Sıcak para girişi, banka kredilerini artırmakta, ulusal parayı aşırı değerli hale getirmekte ve yarattığı iyimserlikle de varlık fiyatlarını ve borsaları yükseltmektedir. Gayrimenkul piyasası canlanıyor, ucuz ithalat artışı, enflasyon hızı yavaşlıyor, dış ticaretten alınan vergiler arttığından bütçe açığı azalıyor, ekonomi büyüyor izlenimini uyandırmaktadır.
Öte yandan ucuz ithalat, ülkede ara malı üretimini hemen hemen yok ederek, imalat sanayisinin daha az katma değer yaratan montaj sanayisine dönüşmesine neden olmaktadır.
Ayrıca ülkede iç tasarruf oranı düşmekte, yatırım-tasarruf dengesizliği dış borçlanma yoluyla kapatılmakta, dış borçlar sürekli artmakta, hane halklarının borçluluğu yükselmekte, bazı piyasalarda da balonlar oluşmaya devam etmektedir. Tüm bu olumsuz gelişmeler de ya gizlenmekte ya da gözden kaçırılmaktadır.
Ucuz yabancı para girişinde, durma bir yana, yavaşladığında dahi tüm olumsuz gelişmeler tüm çıplaklığı ile görülmeye hatta yaşanmaya başlamaktadır. İstikrar da kayboluyor, halüsinasyon sona eriyor. Türkiye temel dengesizliğin doğurduğu ödemeler dengesi krizi, borç krizi sürecine girmişse buradan çıkış, sürecin yön değiştirmesi zaman alacaktır.
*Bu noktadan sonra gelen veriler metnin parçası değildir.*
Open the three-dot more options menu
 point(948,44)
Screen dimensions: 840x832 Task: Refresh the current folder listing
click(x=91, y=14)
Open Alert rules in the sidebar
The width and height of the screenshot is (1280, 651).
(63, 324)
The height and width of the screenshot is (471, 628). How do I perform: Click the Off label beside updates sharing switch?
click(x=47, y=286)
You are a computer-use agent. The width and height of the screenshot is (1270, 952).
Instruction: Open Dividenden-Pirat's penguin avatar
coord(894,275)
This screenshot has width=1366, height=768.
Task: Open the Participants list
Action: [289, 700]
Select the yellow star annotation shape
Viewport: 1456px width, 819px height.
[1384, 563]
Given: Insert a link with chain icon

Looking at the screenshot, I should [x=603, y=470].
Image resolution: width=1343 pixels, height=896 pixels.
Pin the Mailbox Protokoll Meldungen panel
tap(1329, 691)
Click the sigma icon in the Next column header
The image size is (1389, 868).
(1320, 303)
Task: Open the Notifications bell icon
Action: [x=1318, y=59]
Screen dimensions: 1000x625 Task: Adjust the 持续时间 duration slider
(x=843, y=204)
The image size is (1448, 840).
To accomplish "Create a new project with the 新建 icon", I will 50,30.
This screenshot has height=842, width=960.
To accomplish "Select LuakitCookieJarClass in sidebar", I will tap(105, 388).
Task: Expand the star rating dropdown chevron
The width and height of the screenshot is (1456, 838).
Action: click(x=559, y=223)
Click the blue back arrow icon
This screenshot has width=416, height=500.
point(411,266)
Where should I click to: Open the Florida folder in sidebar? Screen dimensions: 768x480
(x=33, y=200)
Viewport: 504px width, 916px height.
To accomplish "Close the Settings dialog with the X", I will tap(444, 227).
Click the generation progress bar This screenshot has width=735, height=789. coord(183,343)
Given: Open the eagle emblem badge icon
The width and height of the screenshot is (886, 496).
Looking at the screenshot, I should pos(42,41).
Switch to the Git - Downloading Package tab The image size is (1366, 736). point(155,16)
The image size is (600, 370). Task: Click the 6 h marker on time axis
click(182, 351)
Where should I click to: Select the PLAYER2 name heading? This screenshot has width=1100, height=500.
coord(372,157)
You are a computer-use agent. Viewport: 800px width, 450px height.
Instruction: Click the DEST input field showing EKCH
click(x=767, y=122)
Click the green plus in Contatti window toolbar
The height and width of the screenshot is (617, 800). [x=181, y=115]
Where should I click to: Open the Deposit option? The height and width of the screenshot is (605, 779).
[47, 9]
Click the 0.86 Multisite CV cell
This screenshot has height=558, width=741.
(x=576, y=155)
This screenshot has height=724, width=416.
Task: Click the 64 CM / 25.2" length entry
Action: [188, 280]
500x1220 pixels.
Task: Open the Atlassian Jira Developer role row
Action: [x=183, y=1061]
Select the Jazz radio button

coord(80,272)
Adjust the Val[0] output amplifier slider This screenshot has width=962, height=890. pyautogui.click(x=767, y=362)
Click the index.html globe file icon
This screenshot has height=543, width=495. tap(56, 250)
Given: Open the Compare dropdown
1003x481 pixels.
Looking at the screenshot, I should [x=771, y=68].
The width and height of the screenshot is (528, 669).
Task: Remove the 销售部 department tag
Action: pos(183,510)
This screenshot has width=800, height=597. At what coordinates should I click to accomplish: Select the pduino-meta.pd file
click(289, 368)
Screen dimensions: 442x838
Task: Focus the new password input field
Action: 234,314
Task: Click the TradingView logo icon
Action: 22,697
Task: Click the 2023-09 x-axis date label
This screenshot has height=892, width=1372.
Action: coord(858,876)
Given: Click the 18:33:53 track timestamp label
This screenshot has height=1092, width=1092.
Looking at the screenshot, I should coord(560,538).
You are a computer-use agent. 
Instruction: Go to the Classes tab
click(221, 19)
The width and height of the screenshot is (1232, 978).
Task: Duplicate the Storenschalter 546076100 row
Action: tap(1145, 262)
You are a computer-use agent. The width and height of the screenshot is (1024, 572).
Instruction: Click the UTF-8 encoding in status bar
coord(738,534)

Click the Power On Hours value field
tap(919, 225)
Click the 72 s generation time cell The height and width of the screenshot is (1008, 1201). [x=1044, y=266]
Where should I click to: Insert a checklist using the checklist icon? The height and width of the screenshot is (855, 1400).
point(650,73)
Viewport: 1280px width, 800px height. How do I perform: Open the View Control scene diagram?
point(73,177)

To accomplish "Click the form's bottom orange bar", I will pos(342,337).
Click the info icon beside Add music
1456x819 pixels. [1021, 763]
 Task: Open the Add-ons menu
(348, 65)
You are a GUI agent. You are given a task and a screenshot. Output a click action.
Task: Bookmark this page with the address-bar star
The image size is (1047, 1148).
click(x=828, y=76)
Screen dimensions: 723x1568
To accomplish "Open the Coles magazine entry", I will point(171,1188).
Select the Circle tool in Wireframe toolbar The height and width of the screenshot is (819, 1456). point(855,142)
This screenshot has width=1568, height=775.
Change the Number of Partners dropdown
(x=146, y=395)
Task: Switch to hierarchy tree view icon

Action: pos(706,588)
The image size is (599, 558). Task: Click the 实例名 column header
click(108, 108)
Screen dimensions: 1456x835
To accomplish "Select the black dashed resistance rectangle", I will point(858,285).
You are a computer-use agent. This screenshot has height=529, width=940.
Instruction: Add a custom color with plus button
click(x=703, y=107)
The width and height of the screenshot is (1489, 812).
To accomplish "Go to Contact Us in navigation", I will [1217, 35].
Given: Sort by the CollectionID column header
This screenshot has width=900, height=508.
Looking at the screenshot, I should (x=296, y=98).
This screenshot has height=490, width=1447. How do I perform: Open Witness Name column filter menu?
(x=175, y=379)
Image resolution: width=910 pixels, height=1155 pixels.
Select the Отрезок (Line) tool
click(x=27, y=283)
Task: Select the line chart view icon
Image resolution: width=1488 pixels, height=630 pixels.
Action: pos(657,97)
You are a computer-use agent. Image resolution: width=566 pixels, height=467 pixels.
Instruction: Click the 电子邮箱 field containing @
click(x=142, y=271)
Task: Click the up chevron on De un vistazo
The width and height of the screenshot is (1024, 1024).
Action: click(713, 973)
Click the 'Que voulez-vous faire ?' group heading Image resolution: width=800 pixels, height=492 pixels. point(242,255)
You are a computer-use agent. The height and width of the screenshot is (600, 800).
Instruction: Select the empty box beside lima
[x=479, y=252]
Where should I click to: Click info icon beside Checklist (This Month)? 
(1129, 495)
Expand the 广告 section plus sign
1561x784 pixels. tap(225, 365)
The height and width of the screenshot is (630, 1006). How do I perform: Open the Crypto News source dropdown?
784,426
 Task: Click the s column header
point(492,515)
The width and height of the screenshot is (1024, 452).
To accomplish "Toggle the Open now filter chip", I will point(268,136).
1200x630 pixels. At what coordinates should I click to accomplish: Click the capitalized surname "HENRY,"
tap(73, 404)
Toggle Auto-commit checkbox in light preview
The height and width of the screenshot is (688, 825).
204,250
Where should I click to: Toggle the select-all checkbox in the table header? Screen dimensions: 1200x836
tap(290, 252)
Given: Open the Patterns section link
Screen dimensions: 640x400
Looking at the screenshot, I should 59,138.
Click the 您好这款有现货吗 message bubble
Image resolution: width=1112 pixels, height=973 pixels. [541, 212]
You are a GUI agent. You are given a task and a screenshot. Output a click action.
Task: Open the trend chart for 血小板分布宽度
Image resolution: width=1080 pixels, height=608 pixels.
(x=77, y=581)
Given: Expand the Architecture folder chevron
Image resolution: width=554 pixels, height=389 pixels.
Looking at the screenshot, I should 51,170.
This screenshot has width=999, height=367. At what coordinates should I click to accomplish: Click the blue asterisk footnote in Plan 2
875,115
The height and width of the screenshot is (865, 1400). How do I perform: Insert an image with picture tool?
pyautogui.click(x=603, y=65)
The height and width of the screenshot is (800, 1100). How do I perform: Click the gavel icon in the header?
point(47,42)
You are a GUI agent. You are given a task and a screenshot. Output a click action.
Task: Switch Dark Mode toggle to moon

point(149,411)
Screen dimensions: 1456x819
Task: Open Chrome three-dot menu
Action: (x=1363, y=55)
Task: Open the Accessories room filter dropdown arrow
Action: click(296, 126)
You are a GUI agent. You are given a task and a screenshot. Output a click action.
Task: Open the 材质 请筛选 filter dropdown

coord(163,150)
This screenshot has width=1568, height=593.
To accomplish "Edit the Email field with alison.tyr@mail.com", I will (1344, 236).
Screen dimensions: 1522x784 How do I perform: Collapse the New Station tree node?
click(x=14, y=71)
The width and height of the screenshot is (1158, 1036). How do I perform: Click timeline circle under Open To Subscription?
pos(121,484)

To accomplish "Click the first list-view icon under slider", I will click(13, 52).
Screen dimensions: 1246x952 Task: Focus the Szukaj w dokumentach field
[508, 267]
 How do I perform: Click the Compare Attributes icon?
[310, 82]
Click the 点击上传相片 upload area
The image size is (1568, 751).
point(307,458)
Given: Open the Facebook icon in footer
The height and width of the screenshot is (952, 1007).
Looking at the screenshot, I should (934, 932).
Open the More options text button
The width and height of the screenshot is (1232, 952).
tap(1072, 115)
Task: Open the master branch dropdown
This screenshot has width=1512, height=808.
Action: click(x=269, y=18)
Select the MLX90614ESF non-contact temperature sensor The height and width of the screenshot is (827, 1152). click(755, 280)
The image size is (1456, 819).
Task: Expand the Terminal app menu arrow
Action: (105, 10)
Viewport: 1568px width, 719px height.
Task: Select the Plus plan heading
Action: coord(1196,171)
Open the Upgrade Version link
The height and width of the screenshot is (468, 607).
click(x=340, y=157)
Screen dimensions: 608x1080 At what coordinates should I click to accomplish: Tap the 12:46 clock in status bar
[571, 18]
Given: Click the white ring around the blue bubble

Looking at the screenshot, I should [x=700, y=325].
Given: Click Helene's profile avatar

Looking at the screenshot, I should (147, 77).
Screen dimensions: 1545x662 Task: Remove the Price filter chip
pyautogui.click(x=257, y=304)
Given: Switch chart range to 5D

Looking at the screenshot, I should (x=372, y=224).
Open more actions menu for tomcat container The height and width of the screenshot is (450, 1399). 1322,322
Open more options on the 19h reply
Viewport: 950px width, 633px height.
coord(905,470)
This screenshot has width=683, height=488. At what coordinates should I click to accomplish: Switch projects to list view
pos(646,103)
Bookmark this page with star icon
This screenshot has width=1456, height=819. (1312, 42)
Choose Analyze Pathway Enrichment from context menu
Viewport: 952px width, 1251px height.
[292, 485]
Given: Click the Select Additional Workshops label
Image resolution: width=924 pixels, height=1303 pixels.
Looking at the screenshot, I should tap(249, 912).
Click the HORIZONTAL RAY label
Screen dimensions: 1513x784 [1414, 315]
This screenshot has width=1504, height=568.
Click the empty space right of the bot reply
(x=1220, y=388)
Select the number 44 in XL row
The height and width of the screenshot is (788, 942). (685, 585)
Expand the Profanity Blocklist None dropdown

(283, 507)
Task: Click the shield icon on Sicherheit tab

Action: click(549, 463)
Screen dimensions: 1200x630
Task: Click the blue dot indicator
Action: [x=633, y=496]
Bir ekonomide sanayinin yapısının değişmesi, iç tasarruf oranının yükselmesi, bilançoların düzelmesi, özel kesim ve hane halkı borçlarının taşınabilir düzeylere inmesi, hatta güven ortamının oluşması kısa sürede gerçekleştirilebilecek gelişmeler değildir. Hükümet; döviz satma, gizli ve açık zam yapma, faizleri yükseltme gibi bazı önlemlere başvurmuş, fakat sonuç alamamıştır. Geçici önlemlerle temel dengesizlik sorununun çözülemeyeceği aşikardır.
Hükümetin B ve C gibi planları olduğunu sanmıyorum. Olsaydı istikrarsızlık bu düzeyde derinleşmeden başlangıçta bu planlar yürürlüğe konulabilirdi. Türkiye’nin mevcut ekonomik programı, bürokrasinin beceri düzeyi, ortalama işadamı kalitesi ve finans sektörünün yönetim kadrosu ile sorunu çözmesi çok zor, çözüm uzun bir süreç gerektiriyor.
Sıkıntılı sürecin daha başındayız, kriz henüz dip noktasını bulmadı. Kendi olanaklarımızı iyice tükettiğimizde, sonunda şartlar daha da kötüleşmiş olarak IMF’nin kapısını bile çalmak zorunda kalabiliriz. Kendimizi aldatmayalım.